Theo Epstein, the new President of Baseball Operations for the Chicago Cubs, poses in the outfield following a press conference at Wrigley Field in Chicago, Illinois. (Photo by Jonathan Daniel/Getty Images)
The Boston Red Sox are having a ceremony Friday to commemorate the 100th anniversary of Fenway Park. Non-controversial, right? Wrong!
On Thursday, a bit of a brouhaha erupted surrounding the Boston Red Sox.
This shouldn't come as a surprise, considering there's been such an event nearly every day this young season. This one was caused by a report that former GM Theo Epstein had not been invited to the team's celebration of the 100th anniversary of Fenway Park, scheduled for Friday before the Red Sox take on the Yankees.
When this was reported, it sent Red Sox management and ownership scrambling to send Epstein an invitation, though not for the ceremony itself, which was said to be for "uniformed personnel" only:
It is believed the invitation to attend the game was delivered via phone call.
According to another source, the invitation for Epstein to attend the game wasn't extended until Thursday afternoon.
Earlier Thursday, CSNNE.com reported that Epstein was not invited to Fenway Park for the celebration of the ballpark's centennial, with Red Sox principal owner John Henry expressing surprise that Epstein was not being invited back, something of which he was not aware until contacted by the website.
"Apparently we decided to just invite uniformed personnel," Henry told CSNNE.com, noting that the team hadn't invited former GMs Mike Port and Dan Duquette.

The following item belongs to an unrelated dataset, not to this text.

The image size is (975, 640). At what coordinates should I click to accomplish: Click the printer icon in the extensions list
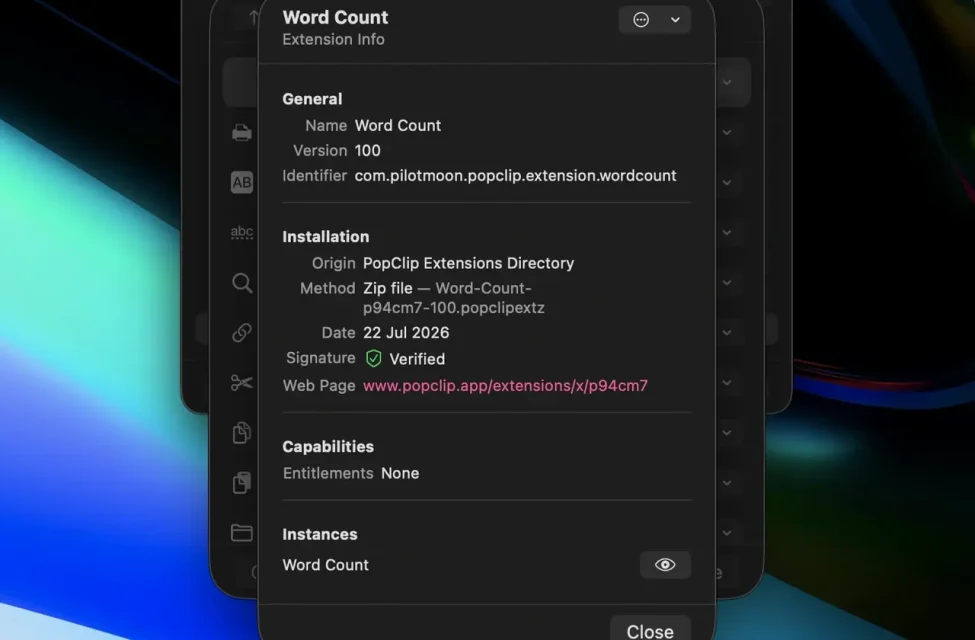pos(242,132)
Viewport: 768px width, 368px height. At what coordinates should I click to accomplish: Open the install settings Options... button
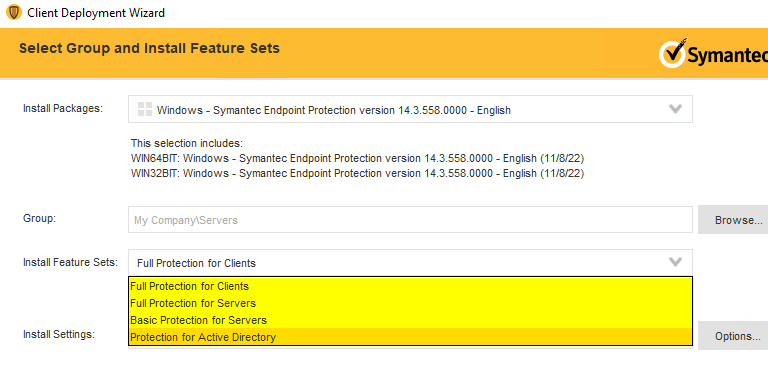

For his part, Epstein issued a tactfully worded statement:
"I hope tomorrow is a great day for Red Sox fans and for the whole organization. I have plans to be at the Cubs game tomorrow, but I will take a moment to toast Fenway along with everyone else who loves that ballpark."
The Red Sox could probably have avoided trouble by simply inviting Epstein (and Port and Duquette) in the first place; it's unlikely that either Epstein or Duquette would have attended in any event, given their current positions.
Since the Red Sox have gone on record as saying the ceremony is for "uniformed personnel", it will be interesting to see if any non-uniformed Red Sox personnel, past or present, will take part during Friday's festivities, which you'd think would be non-controversial.
But with the 2012 edition of the Boston Red Sox, it appears that almost nothing comes without a rumpus.